Abstract
Objective:
This study summarizes our initial experience with prospective, single-amplicon (mutation-specific) A636P testing in Ashkenazi Jewish patients at risk for Hereditary Nonpolyposis Colorectal Cancer (HNPCC).
Summary Background Data:
We previously described a founder mutation, MSH2*1906G >C (A636P) that causes HNPCC in 8/1345 (0.59%) of Ashkenazim with colorectal cancer. The mutation was more common in Ashkenazim diagnosed at ≤40 years (7%).
Methods:
Twenty-seven Ashkenazi probands at risk for HNPCC were ascertained. Single-amplicon A636P testing was performed on 21 by polymerase chain reaction of exon 12 of MSH2, followed by direct DNA sequencing. Mutational analysis of the entire open reading frame of MLH1 and MSH2 was performed on 7 by PCR of each exon, followed by heteroduplex analysis using denaturing high-performance liquid chromatography and direct sequencing of exons with variant chromatographs. One patient received both studies,
Results:
The A636P mutation was detected in 3/21 (14%) prospectively evaluated patients using single amplicon testing. In 6 patients, the entire open reading frame of MLH1 and MSH2 was analyzed, and 1 additional A636P carrier and 2 carriers of previously unrecognized mutations were identified. The A636P mutation was present in 2 patients who met Amsterdam criteria and in 2 patients who did not.
Conclusions:
Although rare in the general population, A636P mutations are found at increased frequency in Ashkenazim with a personal or family history of colorectal or other HNPCC-associated cancers. This inexpensive and rapid approach may be useful preoperatively in helping determine the extent of colon resection for a subset of patients.

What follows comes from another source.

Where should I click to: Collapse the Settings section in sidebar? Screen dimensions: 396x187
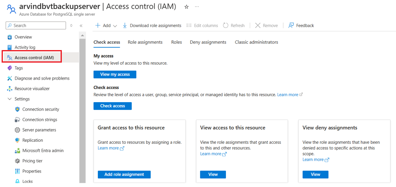10,99
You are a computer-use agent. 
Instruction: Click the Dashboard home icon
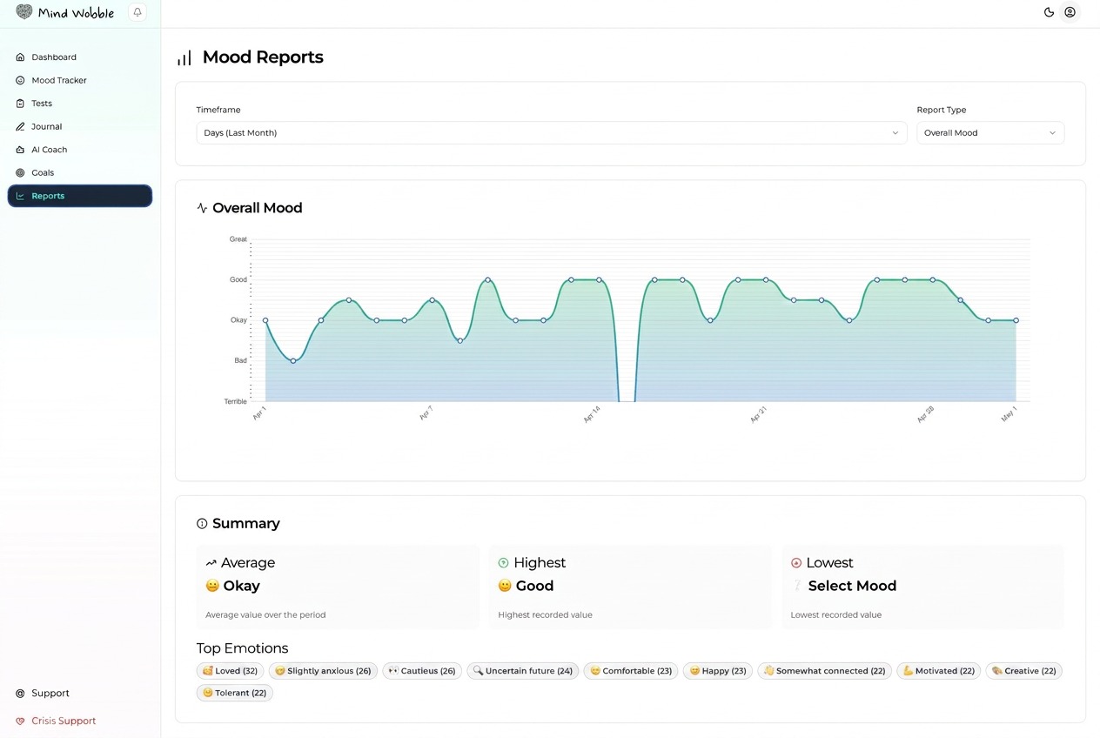coord(20,57)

This report summarizes the initial Memorial Sloan-Kettering Cancer Center experience with prospective, single-amplicon (mutation-specific) A636P testing in Ashkenazi Jewish patients at high or intermediate risk for developing colorectal cancer. Our results support using this inexpensive, rapid test preoperatively for a broader segment of this population with colorectal cancer.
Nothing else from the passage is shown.